Five things Portugal learned from the Confederations Cup: Silvas shine
Portugal sent their strongest team to the Confederations Cup with the aim of winning the competition, so coach Fernando Santos's assertion that his team had played "an excellent tournament that the Portuguese people should be very proud of" is a questionable assessment and one not shared by most fans and pundits back home.
Santos was talking after the European champions had beaten Mexico 2-1 in Moscow on Sunday to secure third place in the tournament. In many ways Portugal's performance was reminiscent of their triumph a Euro 2016 last year. Bar the New Zealand match, fans were treated to tight games, few goals, extra time and penalty shootouts, which could be interpreted as a lack of progress.
But despite some causes for concern, there were significant positives to take from Russia ahead of the World Cup next summer. Here are five things we learned about Portugal from the Confederations Cup.
1. Bernardo Silva is undroppable
Many French football analysts argued that the diminutive midfielder was the Player of the Year in Ligue 1 last season, and anyone who watched his wonderful displays against Manchester City in the Champions League cannot have missed his extraordinary talent. Pep Guardiola certainly didn't, as City shelled out €50m to secure his services.
Yet Fernando Santos had somehow failed to find a place for him in Portugal's starting XI prior to this tournament, and in the first match against Mexico, Silva didn't get off the bench. Santos finally selected him for Portugal's second match against hosts Russia, in the same position where he excelled for Monaco -- on the right of midfield -- and the 22-year-old duly delivered.
Silva's vision and technique enables him to keep the attacking flow going, a crucial asset for a team whose manager prioritises defensive solidity. He is equally adept at cutting inside and spraying a long ball to the opposite flank, producing a sumptuous through ball, or playing a perfectly timed pass to the overlapping full-back or winger.
If Silva becoming an automatic starter is the only significant outcome of this tournament, it would have been worthwhile.
2. Striker problem solved
For years Portugal couldn't buy a striker. Generation after generation of extravagantly talented wingers had no reliable striker in the box for their crosses. Now Portugal have arguably the world's most lethal No. 9, thanks to Cristiano Ronaldo's evolution, and the captain is partnered by a young striker of tremendous potential in Andre Silva.
The new AC Milan centre-forward showed his potential to hurt the opposition, his clever movement and aggressive attacking creating a host of chances for himself and others, although he will be disappointed he only found the net once.
Silva has hit the net eight times in 13 senior games for Portugal, and with the chance to learn alongside the very best, the goals will surely continue to flow at international level.

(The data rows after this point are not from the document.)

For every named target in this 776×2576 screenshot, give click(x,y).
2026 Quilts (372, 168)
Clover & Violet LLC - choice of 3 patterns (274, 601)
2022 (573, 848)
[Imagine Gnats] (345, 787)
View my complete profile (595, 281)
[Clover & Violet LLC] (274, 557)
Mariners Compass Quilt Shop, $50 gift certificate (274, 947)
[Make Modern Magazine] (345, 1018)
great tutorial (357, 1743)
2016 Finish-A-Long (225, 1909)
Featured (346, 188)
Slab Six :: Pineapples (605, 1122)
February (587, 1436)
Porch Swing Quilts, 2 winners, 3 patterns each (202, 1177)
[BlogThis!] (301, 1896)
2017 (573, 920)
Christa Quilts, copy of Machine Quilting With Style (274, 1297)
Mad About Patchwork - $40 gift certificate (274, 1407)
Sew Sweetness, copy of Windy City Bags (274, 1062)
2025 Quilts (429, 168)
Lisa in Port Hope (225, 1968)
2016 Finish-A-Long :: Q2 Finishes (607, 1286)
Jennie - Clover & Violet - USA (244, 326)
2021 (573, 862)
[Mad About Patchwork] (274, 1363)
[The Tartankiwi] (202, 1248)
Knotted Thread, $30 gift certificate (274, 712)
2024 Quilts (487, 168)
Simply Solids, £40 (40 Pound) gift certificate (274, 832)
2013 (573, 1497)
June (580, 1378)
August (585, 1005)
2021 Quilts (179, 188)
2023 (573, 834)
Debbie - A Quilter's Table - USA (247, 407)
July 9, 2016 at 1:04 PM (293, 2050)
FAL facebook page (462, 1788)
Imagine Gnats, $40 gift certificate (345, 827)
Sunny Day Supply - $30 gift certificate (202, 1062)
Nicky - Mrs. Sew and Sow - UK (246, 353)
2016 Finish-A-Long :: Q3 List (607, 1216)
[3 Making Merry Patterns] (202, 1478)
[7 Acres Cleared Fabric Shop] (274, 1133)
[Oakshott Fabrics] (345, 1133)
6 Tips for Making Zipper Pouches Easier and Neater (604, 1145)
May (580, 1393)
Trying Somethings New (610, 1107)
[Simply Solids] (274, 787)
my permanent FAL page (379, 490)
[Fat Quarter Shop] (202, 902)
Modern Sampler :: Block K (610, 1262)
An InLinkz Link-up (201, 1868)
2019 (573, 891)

3. Cedric Soares is the real deal
Raphael Guerreiro is widely tipped to become one of the world's best left-backs, but it was his less heralded partner on the other flank who shone in this tournament. Cedric Soares was solid defensively and excellent when pushing forward, his superb delivery from a variety of crossing positions providing a potent attacking weapon to Portugal's armoury.
Portuguese sports paper A Bola were moved to ask after his brilliant performance against Chile in the semi-final: "Has he outgrown Southampton?"
4. Pepe replacement needed
He may not have played much for Real Madrid this season, and was unceremoniously dumped by the Champions League winners, but Pepe showed he remains a formidable centre-back and by a distance better than all of Portugal's alternatives.
New Rangers signing Bruno Alves did a competent job but he'll be 36 by the time the World Cup rolls around, and neither Jose Fonte (since his move to West Ham) nor Luis Neto inspire great confidence. Portugal are more dependent than ever on Pepe, and with no outstanding young central defenders emerging, it is a problem position that could prove the team's undoing if not addressed soon.
5. Time running out for the old guard
Fernando Santos said on Sunday: "Age means nothing to me. I watched Ricardo Carvalho play in China yesterday and he was fantastic." Santos is nothing if not consistent, his words backed up by the fact his Euro 2016 squad contained Carvalho who was the oldest ever player to represent Portugal in a major tournament.
However, it cuts both ways, and the squad in France also contained Portugal's youngest ever player at a World Cup or European Championship: Renato Sanches.
Last year Joao Moutinho (102 caps), Nani (110 caps), Bruno Alves (93 caps) and Ricardo Quaresma (69 caps) all made significant contributions when called upon to help push Portugal to its first major trophy, and they all played in the Confederations Cup.
But with the abundance of talented Portugal U21 players eager to make the step up -- Sanches and Bruma spring to mind -- this tournament may have been the final swansong for some of the older guard.